Monday, January 12, 2009

Hugh Christian Trumble


Professor Hugh Christian Trumble was the son of my great-grandfather’s brother, the famous Test cricketer Hugh Trumble.

Professor Trumble was appointed to the Waite Agricultural Research Institute at the University of Adelaide in 1925, and became professorial head of the Department of Agronomy from 1941 to 1953.

His papers are still there, and include memoranda and reports which are numbered, some with index cards for ready reference. There is also a notebook of experiments for the season of 1933, two annual diaries, and a notebook of pasture and cereal experiments. There are also some handwritten lecture notes on agrostology,
i.e. the scientific study of grass.

Professor Trumble was the author and co-author of a number of learned papers, books, and reports about Australian agronomy.
The earliest of these was a brief tract he wrote with Arnold Edwin Victor Richardson and R. E. Shapter, which cheekily they entitled Factors Affecting the Mineral Content of Pastures, with Particular Reference to the Environmental Conditions Incidental to Southern Australia…Report on Co-Operative Investigations at the Waite Agricultural Research Institute (Melbourne: H. J. Green, government printer, 1931).

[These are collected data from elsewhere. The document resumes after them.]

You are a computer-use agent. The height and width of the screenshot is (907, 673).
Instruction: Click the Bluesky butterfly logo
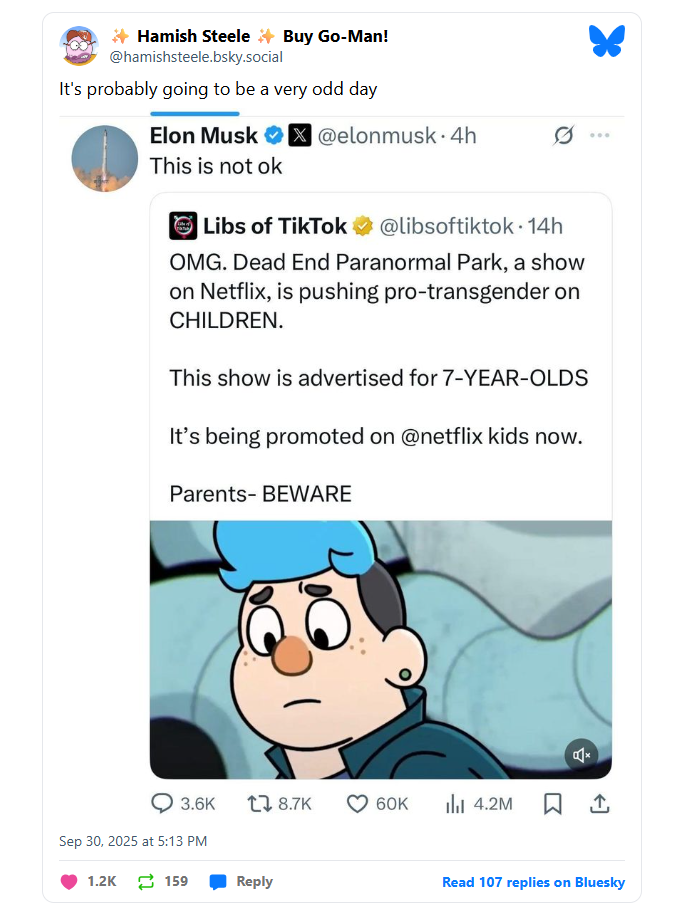coord(607,40)
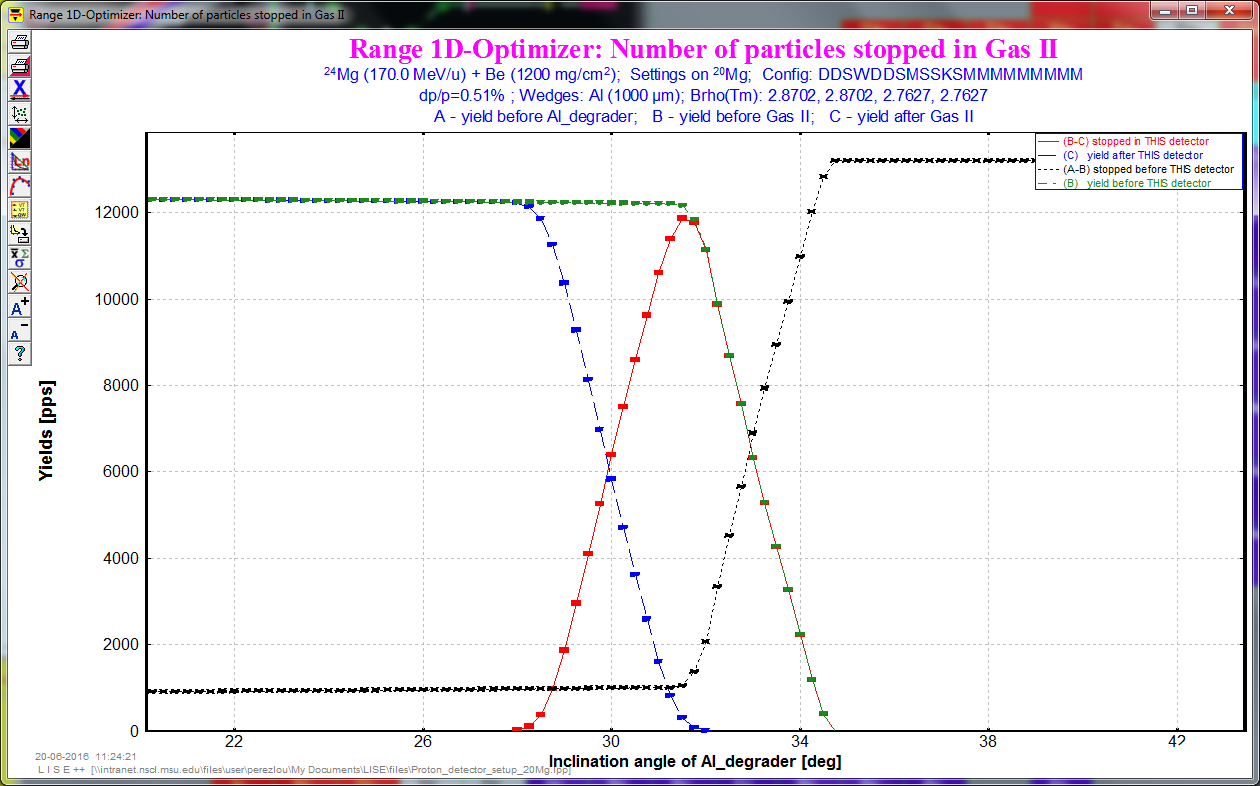Click the red '(B-C) stopped in THIS detector' legend entry
This screenshot has width=1260, height=786.
[1135, 142]
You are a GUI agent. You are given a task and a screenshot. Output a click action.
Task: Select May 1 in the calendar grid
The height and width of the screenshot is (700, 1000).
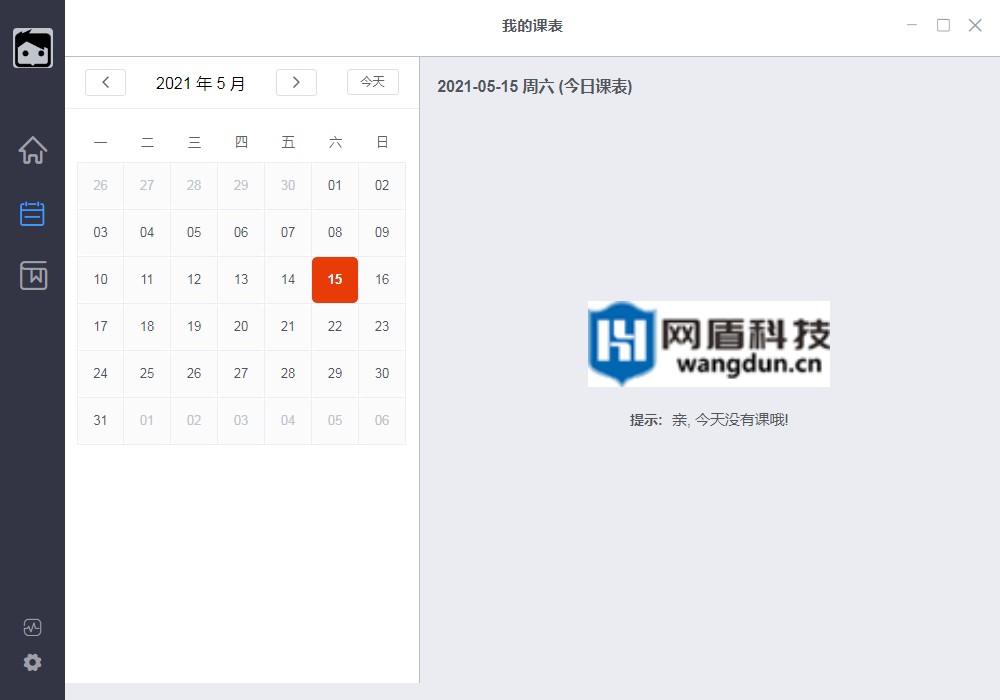[x=334, y=185]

This was followed in 1932 by the same authors’
The Influence of Growth Stage and Frequency of Cutting on the Yield and Composition of Perennial Grass, Phalaris tuberose (Melbourne: H. J. Green, government printer, 1932).

Next came
The Establishment, Persistency, and Productivity of Selected Pasture Species on an Irrigated Reclaimed Swamp, by H. C. Trumble and J. Griffiths Davies (Melbourne: H. J. Green, government printer, 1934).

Investigations on the Associated Growth of Herbage Plants; Progress Report on Co-Operative Investigations at the Waite Agricultural Research Institute (Melbourne : H. J. Green, government printer), duly followed in 1937, and, in the following year, The Relation of Phosphate to the Development of Seeded Pasture on a Podsolised Sand, (Melbourne : H. J. Green, government printer, 1938).

(Podzolic soils, as they are now known, are grey, ashy, and although characteristically capped with an abundant surface accumulation of organic matter, are often severely leached, highly acid, and generally low in agricultural value.)

Also in 1938, Professor Trumble wrote for the Council for Scientific and Industrial Research
The Establishment of Pasture on Deep Sands in the Upper South-East of South Australia. A Report on Co-Operative Investigations at the Waite Agricultural Research Institute (Melbourne: H. J. Green, government printer, 1938).

Finally, the Waite Institute having in the meantime been much depleted by the demands of World War II, Trumble published with Robert Langdon Crocker,
Investigations of Guayule (Parthenium argentatum Gray) in South Australia (Melbourne: H. E. Daw, government printer, 1945).

Hugh Christian Trumble is not to be confused with my grandfather’s brother, also Hugh, the eminent brain specialist and neurosurgeon, whose 301-page volume of
Collected Papers was edited by his brother-in-law Leonard B. Cox, R. S. Lawson, and T. E. Lowe, and published with a foreword by W. G. D. Upjohn (Melbourne: The Alfred Hospital, 1957).